### Текст для чтения
********************

В 4 часа все разъехались, и я вернулся во дворец вел. князя Александра Михайловича, где я живу. На другой день, т. е. сегодня утром, я узнал об исчезновении Григория Ефимовича, которое ставят в связь с моим вечером. Затем мне рассказали, что, как будто, видели меня у него ночью, и что он со мной уехал. Это сущая ложь, т. к. весь вечер я и мои гости не покидали моего дома. Затем мне говорили, что он кому-то сказал, что поедет на днях познакомиться с Ириной. В этом есть доля правды, т. к., когда я его видел в последний раз, он меня просил познакомить его с Ириной и спрашивал, тут ли она. Я ему сказал, что жена в Крыму, но приезжает числа 15-го или 16-го декабря. 14-го вечером я получил от Ирины телеграмму, в которой она пишет, что заболела и просит меня приехать вместе с ее братьями, которые выезжают сегодня вечером. Я не нахожу слов, ваше Величество, чтобы сказать вам, как я потрясен всем случившимся, и до какой степени мне кажутся дикими обвинения, которые на меня возводятся.

Остаюсь глубоко преданный Вашему Величеству.

Феликс». (ГА РФ. Ф. 640. Оп. 2. Д. 50. Л. 1–2 об.; «Красный архив». 1923. Т. 4. С. 424–426)

Императрица Александра Федоровна передала это письмо министру юстиции.

На общем совещании мы решили всем говорить только то, что было уже сказано генералу Григорьеву, повторено М. Г., градоначальнику и императрице в моем к ней письме. Что бы ни случилось, какие бы новые улики ни были найдены против нас, мы не должны были менять своих показаний.

В.М. Пуришкевич об этом сговоре записал в дневнике:

«Мы прошли в мое купе, где С. передал мне просьбу Дмитрия Павловича немедленно приехать к нему во дворец.

Я сел с ним в автомобиль, и мы поехали.

Во дворце я застал, кроме хозяина, еще и Юсупова, оба они были чрезвычайно взволнованы, пили чашку за чашкой черное кофе и коньяк, заявив, что не ложились спать вовсе этой ночью и что день провели до нельзя тревожно, ибо императрица Александра Федоровна уже осведомлена об исчезновении и даже смерти Распутина и называет нас виновниками его убийства.

********************

### Фрагмент данных
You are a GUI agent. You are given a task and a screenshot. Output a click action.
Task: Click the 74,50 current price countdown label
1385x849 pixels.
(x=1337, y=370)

********************

### Что нужно
Верните дословно фрагмент текста об исчезновении Распутина: всё от слов «В.М. Пуришкевич об» и вниз до слов «и мы поехали.» включительно. Материал здесь не используется.

### Результат задания
В.М. Пуришкевич об этом сговоре записал в дневнике:

«Мы прошли в мое купе, где С. передал мне просьбу Дмитрия Павловича немедленно приехать к нему во дворец.

Я сел с ним в автомобиль, и мы поехали.